Economies et cessions d’actifs au cœur de l’ultime plan stratégique d’Alcatel-Lucent

Michel Combes, qui a repris les commandes en avril dernier, doit prouver demain que le groupe peut s’autofinancer
Olivier Pinaud
Le site de Villarceaux. Photo: Balint Porneczi/Bloomberg
Le site de Villarceaux. Photo: Balint Porneczi/Bloomberg  - 

Cela s’apparente au plan de la dernière chance pour Alcatel-Lucent. Arrivé aux commandes de l’équipementier en télécoms en avril dernier, Michel Combes présente demain matin son plan stratégique. Le crédit garanti de 2 milliards d’euros obtenu en début d’année de Credit Suisse et Goldman Sachs a réduit le risque d’une crise de liquidité à court terme. «Michel Combes a deux ou trois ans pour restructurer le groupe sans réelle pression financière», estime Morgan Stanley.

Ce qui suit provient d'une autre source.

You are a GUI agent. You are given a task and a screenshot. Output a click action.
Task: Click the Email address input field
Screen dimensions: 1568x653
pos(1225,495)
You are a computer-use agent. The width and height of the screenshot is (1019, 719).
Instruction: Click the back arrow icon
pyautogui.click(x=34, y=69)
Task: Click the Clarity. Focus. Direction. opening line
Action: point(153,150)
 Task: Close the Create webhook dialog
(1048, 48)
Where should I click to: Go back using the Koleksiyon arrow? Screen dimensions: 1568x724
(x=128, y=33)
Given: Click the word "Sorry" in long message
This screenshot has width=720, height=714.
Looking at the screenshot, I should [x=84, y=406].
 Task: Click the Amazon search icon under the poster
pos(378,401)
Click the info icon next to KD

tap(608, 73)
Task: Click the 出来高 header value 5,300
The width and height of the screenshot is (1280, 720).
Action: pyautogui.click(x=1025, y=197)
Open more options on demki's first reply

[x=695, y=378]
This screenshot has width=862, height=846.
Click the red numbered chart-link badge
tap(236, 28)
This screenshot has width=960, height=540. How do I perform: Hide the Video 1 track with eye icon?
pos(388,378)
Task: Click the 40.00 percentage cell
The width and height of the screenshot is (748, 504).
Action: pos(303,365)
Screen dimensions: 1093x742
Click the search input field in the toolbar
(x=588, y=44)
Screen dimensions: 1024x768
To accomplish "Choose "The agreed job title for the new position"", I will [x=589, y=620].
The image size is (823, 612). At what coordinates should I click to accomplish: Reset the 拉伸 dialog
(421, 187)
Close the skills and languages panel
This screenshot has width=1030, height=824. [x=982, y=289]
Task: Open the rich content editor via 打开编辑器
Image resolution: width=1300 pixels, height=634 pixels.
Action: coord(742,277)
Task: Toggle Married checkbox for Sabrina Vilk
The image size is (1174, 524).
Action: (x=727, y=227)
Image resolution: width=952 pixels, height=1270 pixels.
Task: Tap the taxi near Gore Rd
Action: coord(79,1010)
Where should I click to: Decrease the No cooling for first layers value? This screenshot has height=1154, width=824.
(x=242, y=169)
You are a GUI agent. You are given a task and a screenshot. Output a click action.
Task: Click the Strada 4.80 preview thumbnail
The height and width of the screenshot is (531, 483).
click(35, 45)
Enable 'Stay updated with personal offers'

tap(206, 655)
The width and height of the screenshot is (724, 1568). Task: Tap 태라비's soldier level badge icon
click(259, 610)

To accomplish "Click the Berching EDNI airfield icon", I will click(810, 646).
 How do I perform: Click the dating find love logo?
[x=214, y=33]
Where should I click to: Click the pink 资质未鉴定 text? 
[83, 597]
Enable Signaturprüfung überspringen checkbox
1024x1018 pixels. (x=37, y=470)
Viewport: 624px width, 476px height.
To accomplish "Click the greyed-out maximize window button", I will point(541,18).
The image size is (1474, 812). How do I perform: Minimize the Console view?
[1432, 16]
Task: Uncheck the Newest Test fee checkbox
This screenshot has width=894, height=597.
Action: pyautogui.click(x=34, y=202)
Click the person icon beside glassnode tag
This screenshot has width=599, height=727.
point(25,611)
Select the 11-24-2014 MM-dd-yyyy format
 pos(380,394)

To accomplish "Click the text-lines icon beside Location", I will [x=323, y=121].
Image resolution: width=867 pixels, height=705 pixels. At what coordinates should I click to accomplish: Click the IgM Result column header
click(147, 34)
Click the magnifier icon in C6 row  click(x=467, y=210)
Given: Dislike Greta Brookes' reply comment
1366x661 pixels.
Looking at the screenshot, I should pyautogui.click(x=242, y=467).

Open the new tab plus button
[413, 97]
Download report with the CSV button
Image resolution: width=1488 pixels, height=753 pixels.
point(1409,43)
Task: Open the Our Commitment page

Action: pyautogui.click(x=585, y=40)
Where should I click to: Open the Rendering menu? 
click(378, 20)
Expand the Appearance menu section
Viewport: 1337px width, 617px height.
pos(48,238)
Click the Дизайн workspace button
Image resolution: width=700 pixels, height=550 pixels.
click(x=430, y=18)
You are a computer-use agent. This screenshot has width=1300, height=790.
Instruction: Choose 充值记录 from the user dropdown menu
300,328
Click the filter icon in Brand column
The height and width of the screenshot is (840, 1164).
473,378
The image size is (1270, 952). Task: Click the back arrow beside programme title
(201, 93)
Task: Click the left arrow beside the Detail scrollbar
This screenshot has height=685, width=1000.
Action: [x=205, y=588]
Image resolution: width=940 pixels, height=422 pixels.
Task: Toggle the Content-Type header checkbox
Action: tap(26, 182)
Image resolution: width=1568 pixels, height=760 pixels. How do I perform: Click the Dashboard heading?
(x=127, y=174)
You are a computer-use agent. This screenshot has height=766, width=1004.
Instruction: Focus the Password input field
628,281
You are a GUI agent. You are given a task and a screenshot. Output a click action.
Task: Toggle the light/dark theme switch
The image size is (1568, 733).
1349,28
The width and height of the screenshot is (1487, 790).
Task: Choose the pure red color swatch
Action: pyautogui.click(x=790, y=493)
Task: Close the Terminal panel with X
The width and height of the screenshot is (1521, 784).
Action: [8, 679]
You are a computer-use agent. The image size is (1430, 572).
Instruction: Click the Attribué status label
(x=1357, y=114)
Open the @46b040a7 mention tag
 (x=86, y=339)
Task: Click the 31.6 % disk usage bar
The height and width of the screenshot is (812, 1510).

Mais au-delà, le directeur général doit prouver qu’Alcatel-Lucent est capable de retrouver une activité autofinancée, ce qu’il n’a réellement fait qu’une année depuis sa création fin 2006.

Selon les premières déclarations de Michel Combes, et les prévisions des analystes, le nouveau plan de l’équipementier devrait comporter deux séries de mesures fortes, à l’image de ce qu’Ericsson et Nokia Siemens Networks (NSN), les deux concurrents européens d’Alcatel-Lucent, ont pu faire dans le passé en période de crise. Les premières viseront à baisser un peu plus la structure de charges du groupe, au-delà du plan d’économies de 1,25 milliard d’euros lancé l’an dernier par Ben Verwaayen, l’ancien directeur général. Selon Deutsche Bank, Alcatel-Lucent est encore en retard par rapport à Ericsson et NSN, avec des charges de fonctionnement (SG&A) qui représentent encore 15% de son chiffre d’affaires, 4 à 5 points de plus que ses comparables européens.

Ces efforts permettraient de fixer un objectif de marge opérationnelle plus crédible alors que les 6% à 9% paraissent aujourd’hui trop ambitieux pour les analystes. Michel Combes devra faire preuve de fermeté sur la mise en œuvre de ce plan. Les 350 millions d’euros de charges de restructuration passées chaque année depuis cinq ans par le groupe ont eu un faible effet sur l’amélioration des coûts opérationnels, rappelle Morgan Stanley.

La seconde série de mesures visera à recentrer le groupe sur ses activités les plus génératrices de cash. Des cessions ne sont pas exclues : les câbles sous-marins, la division entreprises, les services voire, de façon plus radicale, la division mobile. Le groupe se concentrerait alors sur les équipements fixes, notamment les routeurs et les cœurs de réseau, son activité la plus dynamique et la plus rentable de ces dernières années.